まずはやってほしいこと、不安に思っていることをノートに書き出しましょう。
なぜなら「死後事務委任契約で実現したいこと」を明確にしておく必要があるからです。
その中から依頼する死後事務の内容を検討し決定します。
この段階では「どうしても実現したい内容」と「できれば依頼したい内容」に分けて、優先順位をつけておくと良いでしょう。

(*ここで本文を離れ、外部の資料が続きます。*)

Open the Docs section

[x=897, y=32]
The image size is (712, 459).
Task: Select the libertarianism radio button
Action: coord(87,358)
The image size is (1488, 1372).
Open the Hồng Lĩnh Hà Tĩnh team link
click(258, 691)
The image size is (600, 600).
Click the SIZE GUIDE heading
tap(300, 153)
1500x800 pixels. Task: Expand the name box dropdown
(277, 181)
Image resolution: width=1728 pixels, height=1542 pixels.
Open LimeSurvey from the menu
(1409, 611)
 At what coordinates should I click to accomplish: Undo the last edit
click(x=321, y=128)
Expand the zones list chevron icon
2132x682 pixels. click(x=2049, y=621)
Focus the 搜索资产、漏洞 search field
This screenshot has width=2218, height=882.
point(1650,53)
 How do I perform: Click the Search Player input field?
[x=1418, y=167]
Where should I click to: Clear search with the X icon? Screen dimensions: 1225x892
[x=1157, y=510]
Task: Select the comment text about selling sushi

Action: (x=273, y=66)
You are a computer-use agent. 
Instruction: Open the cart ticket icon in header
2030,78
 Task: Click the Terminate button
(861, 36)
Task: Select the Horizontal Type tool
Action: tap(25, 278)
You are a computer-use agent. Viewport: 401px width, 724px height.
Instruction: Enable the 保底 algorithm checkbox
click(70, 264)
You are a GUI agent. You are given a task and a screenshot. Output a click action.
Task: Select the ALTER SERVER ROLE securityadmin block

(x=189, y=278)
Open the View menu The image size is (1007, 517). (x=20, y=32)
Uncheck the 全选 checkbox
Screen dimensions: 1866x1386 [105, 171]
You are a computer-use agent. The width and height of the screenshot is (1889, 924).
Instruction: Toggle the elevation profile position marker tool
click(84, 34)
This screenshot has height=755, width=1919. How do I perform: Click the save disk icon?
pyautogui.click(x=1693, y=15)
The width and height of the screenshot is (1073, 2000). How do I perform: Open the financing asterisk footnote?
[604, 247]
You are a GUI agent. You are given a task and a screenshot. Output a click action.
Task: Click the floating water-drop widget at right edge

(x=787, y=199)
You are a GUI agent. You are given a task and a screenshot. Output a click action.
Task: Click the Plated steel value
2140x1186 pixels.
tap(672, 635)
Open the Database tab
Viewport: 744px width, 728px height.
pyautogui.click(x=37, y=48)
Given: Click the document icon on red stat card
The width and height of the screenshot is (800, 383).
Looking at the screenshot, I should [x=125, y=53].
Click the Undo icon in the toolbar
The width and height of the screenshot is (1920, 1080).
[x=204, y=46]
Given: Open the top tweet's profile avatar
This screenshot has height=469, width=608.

ただし相続に関して希望がある場合は、死後事務では依頼できないため、遺言などの方法も合わせて検討しておく必要があります。
次に依頼先となる受任者を決定します。
相手方と前項目で検討した依頼内容を相談し、費用の面でも折り合いがつけば、受任者を決定しましょう。
その際、あなたの遺志を反映する契約内容にするためにも、相手方に可能な限り詳細に伝えることが大切です。
依頼先が専門企業や弁護士などの士業であれば、あなたの提案内容に不備があったとしても、委任内容を的確に修正・再提案してくれるでしょう。
その上で的確な見積もりを作成し、双方納得の上で契約を結びましょう。
そのためにも、しっかりとした打ち合わせが必要になります。
受任者を決定し、委任する内容がしっかりと固まったら、それらを記載した契約書を作成する必要があります。
契約の締結には口頭でも可能ですが、言った言わないのトラブルのもとになりますし、証明することも出来ません。
そのため契約書を作成する必要があります。
後に公正証書化するため、必要な書類も準備しておきましょう。
以下の書類のいずれかが委任者、受任者ともに必要となります。
- 印鑑登録証明書(発行3ヵ月以内のもの)と実印
- 運転免許証と認印
- マイナンバーカードと認印
- パスポートと認印
最後に契約書を作成し必要書類を準備したら、公証役場で契約書を公正証書化します。
多少の費用はかかりますが、公正証書化すれば証拠能力は高くなるうえ、公証役場で保管されますので、記載内容の改ざんがなされる心配もありません。
仮に契約書を紛失したとしても、再発行が行えるというメリットもあります。
契約締結にあたって、記載内容の決定や契約書の作成を、相手方に任せっきりにしてしまってはいけません。
たとえ専門の事業者に依頼したとしても、重要部分に関しては自身の目で確認する必要があります。
例えば、預託金支払い済みの明記や報酬に関する記載などは得に注意しましょう。
また、死後に解約して欲しいwebサービスの名称など、死後事務を進める上で必要な情報が盛り込まれているかも確認してください。
その他にも下記のような注意点があります。
- 契約内容の有効性を確認する
- 親族への事前通知
- 本人の意思能力があるうちに準備する
- 事業者の倒産や預託金の返還など
希望する委任内容が実現可能なものか、法的に有効なのかを確認しておく必要があります。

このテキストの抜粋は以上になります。